Ogni anno, a Natale, fino al 1845, era tradizione che venisse allestito un presepe nella Reggia, sulla base di un progetto originale. All’opera partecipava tutta la corte, compresi i sovrani, molto appassionati alla rappresentazione sacra, che seguiva regole codificate nel tempo per la costruzione dello scoglio di sughero e delle scene principali. I pastori in terracotta, con abiti cuciti con le sete di San Leucio e grande cura dei dettagli, erano opera di artisti anche di chiara fama, come il Sanmartino.  Nella bianca Sala del Presepe di Corte, dalla particolare forma ellittica, è allestito un prezioso Presepe ottocentesco di 1200 statuine, ispirato alla Napoli del secolo precedente.

La Sala del Trono 

Sempre al piano nobile del palazzo, introdotta dalla Sala di Marte e dalla Sala di Astrea, si apre l’enorme Sala del Trono, lunga ben quaranta metri, seconda per ampiezza solo alla Galleria d’ingresso.

La sua costruzione fu avviata durante il Decennio francese, nel 1811, su commissione di Gioacchino Murat all’architetto Antonio De Simone, ma per il suo completamento si dovette attendere il 1845, quando re Ferdinando II lo affidò a Pietro Bianchi, artefice di San Francesco di Paola, a cui seguì nell’incarico Gaetano Genovese, a partire dal 1839. 

Sulle pareti corte, spiccano tra due coppie di colonne piatte due bassorilievi, raffiguranti la Fama in stucco dorato, opera di Tino Angelini e Tommaso Arnaud.

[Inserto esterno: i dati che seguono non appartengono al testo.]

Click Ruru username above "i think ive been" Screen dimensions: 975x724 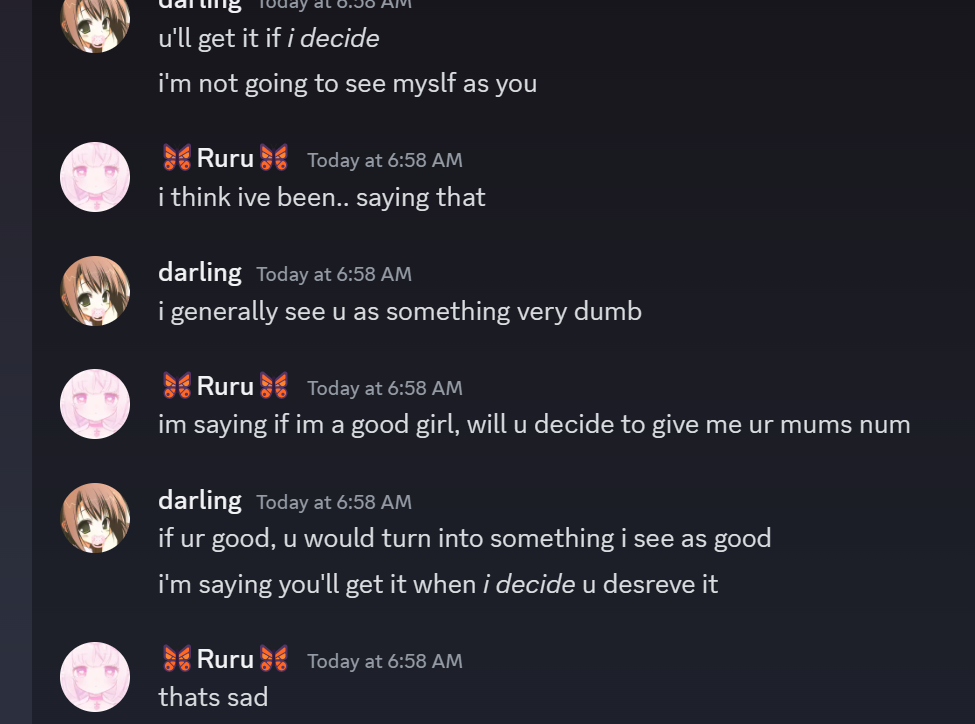click(x=225, y=158)
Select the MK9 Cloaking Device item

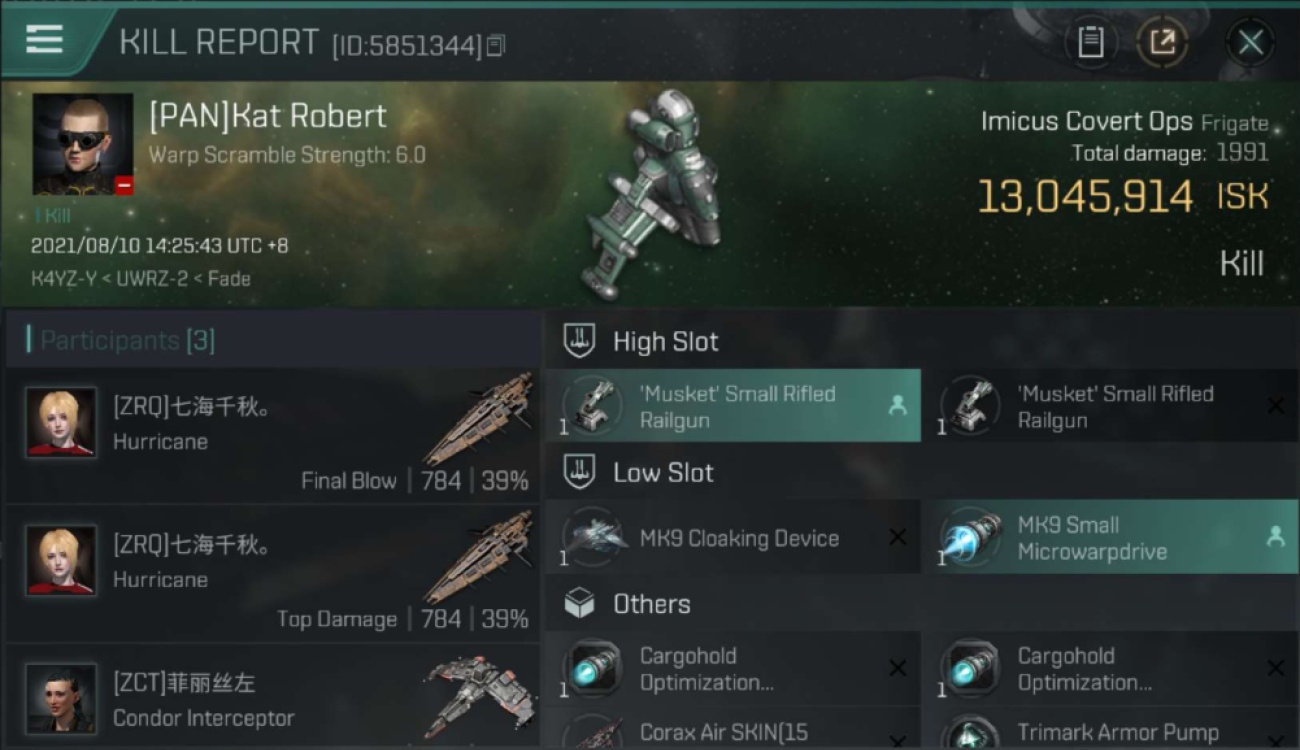(x=733, y=538)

Sulle pareti lunghe, si susseguono 28 pilastri corinzi, scanalati e binati con capitelli di Gennaro Aveta. La volta a botte è costellata di dorature, ricca di decorazioni tardo impero, illuminata da lunette. Sulle sovraporte sono evidenti i simboli borbonici e del potere; l’architrave della stanza accoglie i ritratti dei re di Napoli, da Ruggiero il Normanno fino a Ferdinando II tranne i sovrani francesi. Nella sala operò uno stuolo di artisti della decorazione e degli ornati. Di particolare valore non solo artistico, ma anche storico, è l’affresco del 1844, firmato da Gennaro Maldarelli La posa della prima pietra del Palazzo il 20 gennaio 1752. Il pavimento è di cotto dipinto con effetto marmo. Sul fondo della sala è collocato il trono con i leoni sui braccioli, dietro compaiono delle sirene. In origine rosso con i gigli dorati, oggi è tappezzato di velluto celeste. 

Fu l’ultima sala ad essere completata nella Reggia, inaugurata nel 1845 in occasione del Congresso della Scienza.